### Records shown
□ □ □
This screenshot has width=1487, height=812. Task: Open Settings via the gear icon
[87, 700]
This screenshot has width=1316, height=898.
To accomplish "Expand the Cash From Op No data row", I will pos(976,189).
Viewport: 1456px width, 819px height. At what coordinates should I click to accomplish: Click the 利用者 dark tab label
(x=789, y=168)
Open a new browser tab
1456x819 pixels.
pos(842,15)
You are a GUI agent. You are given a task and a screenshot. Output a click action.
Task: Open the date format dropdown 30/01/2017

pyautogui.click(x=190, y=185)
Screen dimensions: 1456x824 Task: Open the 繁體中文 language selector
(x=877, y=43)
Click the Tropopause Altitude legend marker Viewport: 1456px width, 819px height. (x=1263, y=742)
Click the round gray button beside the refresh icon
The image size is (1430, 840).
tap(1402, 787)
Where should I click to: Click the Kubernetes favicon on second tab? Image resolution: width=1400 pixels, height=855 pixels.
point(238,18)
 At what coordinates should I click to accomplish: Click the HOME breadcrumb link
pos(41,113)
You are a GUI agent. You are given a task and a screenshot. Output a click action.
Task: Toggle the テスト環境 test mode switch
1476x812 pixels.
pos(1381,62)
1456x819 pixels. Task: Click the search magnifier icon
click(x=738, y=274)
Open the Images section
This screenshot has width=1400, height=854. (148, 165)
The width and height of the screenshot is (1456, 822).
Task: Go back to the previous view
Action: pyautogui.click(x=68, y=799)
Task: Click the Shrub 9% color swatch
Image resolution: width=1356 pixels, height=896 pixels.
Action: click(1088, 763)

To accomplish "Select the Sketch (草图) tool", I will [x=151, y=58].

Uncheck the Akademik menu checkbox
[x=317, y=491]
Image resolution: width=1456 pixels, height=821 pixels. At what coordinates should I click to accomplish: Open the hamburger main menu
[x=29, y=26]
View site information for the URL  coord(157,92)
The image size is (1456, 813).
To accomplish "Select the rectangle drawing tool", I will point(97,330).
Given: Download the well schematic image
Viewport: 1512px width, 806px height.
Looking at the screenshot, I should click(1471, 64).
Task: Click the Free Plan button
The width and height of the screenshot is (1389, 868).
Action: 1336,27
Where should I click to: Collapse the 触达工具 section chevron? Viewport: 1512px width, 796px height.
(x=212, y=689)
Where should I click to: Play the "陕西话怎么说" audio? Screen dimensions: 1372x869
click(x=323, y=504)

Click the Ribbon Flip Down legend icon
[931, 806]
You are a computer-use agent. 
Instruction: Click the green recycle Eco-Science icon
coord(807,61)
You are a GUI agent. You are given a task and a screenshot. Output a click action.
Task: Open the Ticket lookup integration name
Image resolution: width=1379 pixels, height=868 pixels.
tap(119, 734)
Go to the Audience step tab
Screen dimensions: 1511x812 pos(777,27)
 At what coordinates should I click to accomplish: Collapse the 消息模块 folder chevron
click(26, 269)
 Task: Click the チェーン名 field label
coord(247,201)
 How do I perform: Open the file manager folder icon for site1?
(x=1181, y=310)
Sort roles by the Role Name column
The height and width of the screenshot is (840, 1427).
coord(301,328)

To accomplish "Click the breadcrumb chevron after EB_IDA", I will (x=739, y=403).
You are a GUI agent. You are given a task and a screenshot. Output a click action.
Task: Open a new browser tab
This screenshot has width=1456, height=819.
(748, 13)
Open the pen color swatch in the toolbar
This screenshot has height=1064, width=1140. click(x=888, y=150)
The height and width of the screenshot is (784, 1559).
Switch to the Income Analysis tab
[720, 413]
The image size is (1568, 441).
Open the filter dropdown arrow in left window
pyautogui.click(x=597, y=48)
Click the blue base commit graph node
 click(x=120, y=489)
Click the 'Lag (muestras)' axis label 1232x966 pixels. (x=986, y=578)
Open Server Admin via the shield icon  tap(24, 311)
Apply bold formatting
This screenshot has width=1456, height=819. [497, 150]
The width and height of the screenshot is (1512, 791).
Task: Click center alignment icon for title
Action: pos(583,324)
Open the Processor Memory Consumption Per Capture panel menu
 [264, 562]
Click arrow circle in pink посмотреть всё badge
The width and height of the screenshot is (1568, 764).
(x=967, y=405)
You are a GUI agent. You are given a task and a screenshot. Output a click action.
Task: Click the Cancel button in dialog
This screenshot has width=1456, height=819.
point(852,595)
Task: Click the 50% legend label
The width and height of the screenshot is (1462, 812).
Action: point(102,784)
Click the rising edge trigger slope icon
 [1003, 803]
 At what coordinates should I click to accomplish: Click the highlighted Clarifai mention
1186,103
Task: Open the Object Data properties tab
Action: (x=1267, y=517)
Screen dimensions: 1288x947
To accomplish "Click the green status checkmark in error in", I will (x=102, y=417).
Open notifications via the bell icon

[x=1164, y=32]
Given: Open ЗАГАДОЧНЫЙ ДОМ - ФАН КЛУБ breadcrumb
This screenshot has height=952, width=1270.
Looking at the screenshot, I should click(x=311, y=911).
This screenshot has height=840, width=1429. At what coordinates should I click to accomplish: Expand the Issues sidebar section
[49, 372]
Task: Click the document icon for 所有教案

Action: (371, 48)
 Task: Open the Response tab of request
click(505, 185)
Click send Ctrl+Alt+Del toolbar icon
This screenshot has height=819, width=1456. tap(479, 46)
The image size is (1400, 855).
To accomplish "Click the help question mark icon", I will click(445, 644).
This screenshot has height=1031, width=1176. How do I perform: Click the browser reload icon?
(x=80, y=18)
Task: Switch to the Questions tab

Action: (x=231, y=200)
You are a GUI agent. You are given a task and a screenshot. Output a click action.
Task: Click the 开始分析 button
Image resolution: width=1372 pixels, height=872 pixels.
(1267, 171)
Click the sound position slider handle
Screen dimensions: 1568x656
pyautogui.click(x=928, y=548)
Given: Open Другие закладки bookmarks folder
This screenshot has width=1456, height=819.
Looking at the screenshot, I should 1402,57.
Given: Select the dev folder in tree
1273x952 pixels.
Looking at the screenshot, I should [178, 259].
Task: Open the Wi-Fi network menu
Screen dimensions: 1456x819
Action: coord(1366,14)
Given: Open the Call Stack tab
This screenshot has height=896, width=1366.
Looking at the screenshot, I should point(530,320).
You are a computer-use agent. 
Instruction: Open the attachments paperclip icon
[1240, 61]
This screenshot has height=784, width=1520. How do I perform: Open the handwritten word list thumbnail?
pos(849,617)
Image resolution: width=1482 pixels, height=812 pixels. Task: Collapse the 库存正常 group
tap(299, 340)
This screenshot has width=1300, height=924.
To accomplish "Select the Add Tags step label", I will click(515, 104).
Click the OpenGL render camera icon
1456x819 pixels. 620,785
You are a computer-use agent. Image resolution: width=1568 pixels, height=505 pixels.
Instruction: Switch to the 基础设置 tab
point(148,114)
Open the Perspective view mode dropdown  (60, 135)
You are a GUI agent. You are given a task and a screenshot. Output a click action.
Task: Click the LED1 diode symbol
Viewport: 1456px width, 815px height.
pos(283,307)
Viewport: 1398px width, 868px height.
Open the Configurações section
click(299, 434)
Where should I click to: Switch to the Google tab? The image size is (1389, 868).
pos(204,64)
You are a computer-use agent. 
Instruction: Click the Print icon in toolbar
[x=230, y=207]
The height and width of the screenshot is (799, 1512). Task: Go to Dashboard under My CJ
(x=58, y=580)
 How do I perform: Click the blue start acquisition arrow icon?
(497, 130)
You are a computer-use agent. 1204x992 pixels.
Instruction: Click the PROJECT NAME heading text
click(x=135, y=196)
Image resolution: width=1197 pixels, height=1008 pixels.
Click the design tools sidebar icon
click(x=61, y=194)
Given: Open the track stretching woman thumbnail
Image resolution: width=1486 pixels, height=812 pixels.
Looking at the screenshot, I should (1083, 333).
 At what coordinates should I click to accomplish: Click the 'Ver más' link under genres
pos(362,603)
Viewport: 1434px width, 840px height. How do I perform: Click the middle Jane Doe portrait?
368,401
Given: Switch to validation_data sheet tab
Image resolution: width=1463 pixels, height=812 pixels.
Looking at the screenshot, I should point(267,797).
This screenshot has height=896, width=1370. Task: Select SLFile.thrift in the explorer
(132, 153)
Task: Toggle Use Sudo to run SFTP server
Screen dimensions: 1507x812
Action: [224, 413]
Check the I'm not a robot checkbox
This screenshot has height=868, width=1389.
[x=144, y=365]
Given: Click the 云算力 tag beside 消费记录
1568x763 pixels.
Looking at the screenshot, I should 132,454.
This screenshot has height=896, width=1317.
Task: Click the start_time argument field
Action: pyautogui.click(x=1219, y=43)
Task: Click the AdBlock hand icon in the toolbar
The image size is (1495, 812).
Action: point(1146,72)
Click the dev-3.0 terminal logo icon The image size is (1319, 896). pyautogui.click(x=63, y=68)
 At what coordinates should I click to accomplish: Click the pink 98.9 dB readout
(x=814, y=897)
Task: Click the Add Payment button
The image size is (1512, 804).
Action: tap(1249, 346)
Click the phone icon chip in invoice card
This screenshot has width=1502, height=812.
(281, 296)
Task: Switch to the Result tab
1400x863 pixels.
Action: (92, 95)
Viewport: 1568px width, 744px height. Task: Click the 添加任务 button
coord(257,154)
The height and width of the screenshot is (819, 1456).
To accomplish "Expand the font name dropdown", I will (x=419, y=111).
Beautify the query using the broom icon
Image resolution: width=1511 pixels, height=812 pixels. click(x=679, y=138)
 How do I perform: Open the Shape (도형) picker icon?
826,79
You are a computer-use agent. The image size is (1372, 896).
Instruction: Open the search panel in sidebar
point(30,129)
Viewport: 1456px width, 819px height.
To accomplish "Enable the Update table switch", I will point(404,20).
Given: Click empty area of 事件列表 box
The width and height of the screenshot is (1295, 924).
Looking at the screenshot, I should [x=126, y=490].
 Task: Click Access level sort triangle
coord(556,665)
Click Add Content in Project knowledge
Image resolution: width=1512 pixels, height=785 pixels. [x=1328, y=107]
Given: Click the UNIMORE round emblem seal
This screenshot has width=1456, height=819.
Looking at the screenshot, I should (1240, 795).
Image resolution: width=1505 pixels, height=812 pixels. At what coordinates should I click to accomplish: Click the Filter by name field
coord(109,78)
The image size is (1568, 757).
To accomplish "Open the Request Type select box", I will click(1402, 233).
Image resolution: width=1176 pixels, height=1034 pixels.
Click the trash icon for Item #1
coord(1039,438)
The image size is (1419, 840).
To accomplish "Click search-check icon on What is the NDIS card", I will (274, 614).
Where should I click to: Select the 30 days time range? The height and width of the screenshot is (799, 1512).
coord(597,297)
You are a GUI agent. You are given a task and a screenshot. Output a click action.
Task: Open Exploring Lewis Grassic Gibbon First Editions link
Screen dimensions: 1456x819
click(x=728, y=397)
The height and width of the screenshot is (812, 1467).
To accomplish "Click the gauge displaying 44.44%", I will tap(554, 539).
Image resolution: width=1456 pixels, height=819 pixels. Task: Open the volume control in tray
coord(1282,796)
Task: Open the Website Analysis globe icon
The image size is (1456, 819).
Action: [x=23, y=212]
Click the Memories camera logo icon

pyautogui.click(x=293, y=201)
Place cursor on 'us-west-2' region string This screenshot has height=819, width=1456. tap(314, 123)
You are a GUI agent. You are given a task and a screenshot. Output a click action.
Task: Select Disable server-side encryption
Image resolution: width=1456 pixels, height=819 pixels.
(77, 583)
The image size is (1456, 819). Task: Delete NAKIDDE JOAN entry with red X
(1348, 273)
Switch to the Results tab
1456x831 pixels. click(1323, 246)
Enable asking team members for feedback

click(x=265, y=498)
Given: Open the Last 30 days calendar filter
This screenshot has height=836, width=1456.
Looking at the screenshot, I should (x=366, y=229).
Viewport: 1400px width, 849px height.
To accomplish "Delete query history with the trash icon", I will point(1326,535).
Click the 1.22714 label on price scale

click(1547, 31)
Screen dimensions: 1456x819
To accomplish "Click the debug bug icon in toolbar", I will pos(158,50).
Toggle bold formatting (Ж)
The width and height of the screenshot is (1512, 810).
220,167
□ □ □
### Exercise prompt
Please provide an exact transcription of each line from the one holding "The width and height of the screenshot is (1512, 810)." through the final line of the data above.

### Written response
The width and height of the screenshot is (1512, 810).
220,167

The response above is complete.